Biodata Sulkifli Pemuda yang Lintasi Lautan Demi Jadi Prajurit TNI AL, Dayung Perahu Sejauh 17 Km
Simak profil dan biodata Sulkifli (18), pemuda yang berjuang melintasi lautan demi menjadi prajurit TNI AL.
Profil dan biodata Sulkifli jadi sorotan karena perjuangannya mendayung perahu sejauh 17 km demi menuju tempat ujian seleksi calon prajurit TNI AL di Mako Lantamal IV di Kota Makassar.
Sulkifli merupakan pemuda asal Desa Bontomatene, Kabupaten Maros, Sulawesi Selatan yang bercita-cita menjadi prajurit TNI AL.
Ia merupakan salah satu dari 1.200 pendaftar yang mengikuti seleksi calon prajurit TNI AL di Mako Lantamal IV di Kota Makassar.
Berikut sosok dan biodatanya dilansir dari Kompas.com dalam artikel 'Demi Cita-cita Jadi Prajurit TNI, Pemuda ini Kayuh Perahu Sejauh 17 Km'
1. Mendayung perahu sejauh 17 km
Tidak seperti pendaftar lain, Sulkifli sudah harus bekerja keras melintasi lautan sejauh 17 Kilometer untuk bisa mengikuti setiap tesnya.
Dengan mengemudikan perahu tradisional (ketinting), Sulkifli sudah pergi ke lokasi tes sejak 04.30 WITA.
"Naik perahu. Start setengah 5 subuh tiba pas jam 6 . Kira-kira satu jam setengah. Pakai GPS saja ke sana," kata Sulkifli saat dikonfirmasi via telepon, Kamis (1/10/2020).
2. Bercita-cita jadi prajurit TNI AL
Sulkifli mengakui, menjadi prajurit TNI Angkatan Laut merupakan cita-citanya sejak kecil.
Dia mengaku, sejak tamat SMA, keinginannya untuk menjadi abdi negara tersebut kian kuat.

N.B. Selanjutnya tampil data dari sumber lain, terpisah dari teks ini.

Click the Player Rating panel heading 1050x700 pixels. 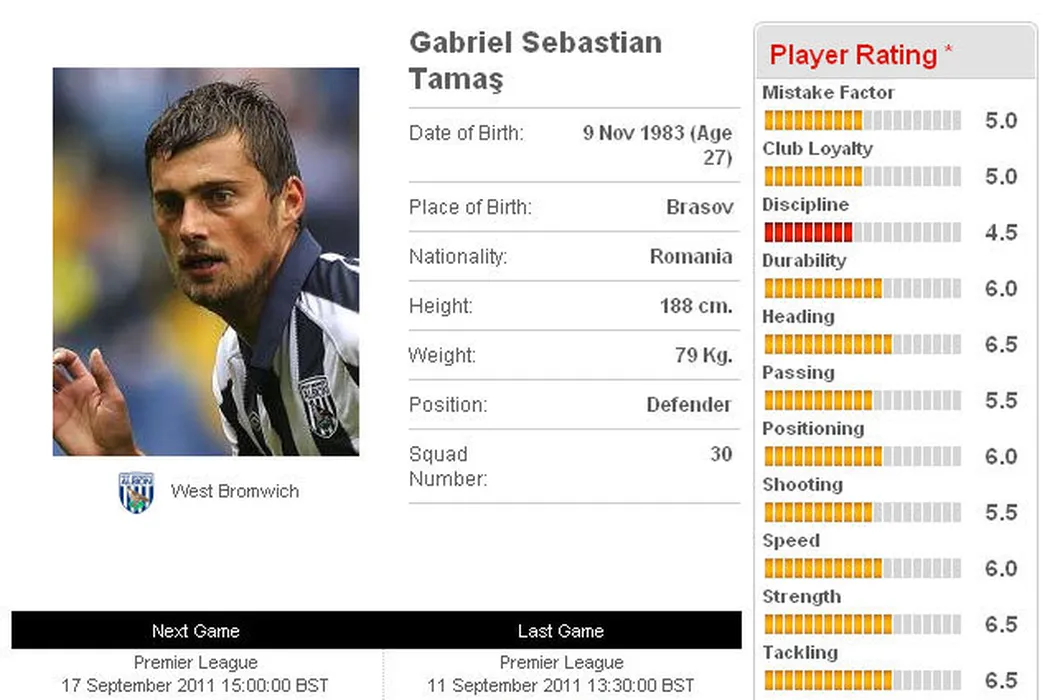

Namun, tinggal di desa terpencil membuatnya kesulitan ke lokasi ujian seleksi, apalagi bila menempuh jalur darat.
Anak pertama dari tiga bersaudara itu akhirnya memutuskan menggunakan perahu karena tidak ingin menyusahkan orangtua.
"Saya bercita-cita untuk menjadi prajurit TNI AL karena ingin mengabdi kepada negara melalui laut dan juga untuk membanggakan kedua orang tua di kampung yang kebetulan di kampung saya ini belum ada yang menjadi seorang Prajurit TNI AL," kata Sulkifli.
3. Tinggal beberapa langkah
Kini Sulkifli sudah melalui beberapa tes dan tinggal beberapa langkah lagi agar bisa mewujudkan impiannya.
Terakhir, anak dari nelayan tersebut lulus pada tes kesehatan yang digelar hari ini. Sulkifli kini harus bersaing dengan 300 calon prajurit lainnya.
Bila cuaca cerah, dia akan kembali menuju lokasi tes dengan menggunakan perahu ketinting miliknya pada Selasa (6/10/2020).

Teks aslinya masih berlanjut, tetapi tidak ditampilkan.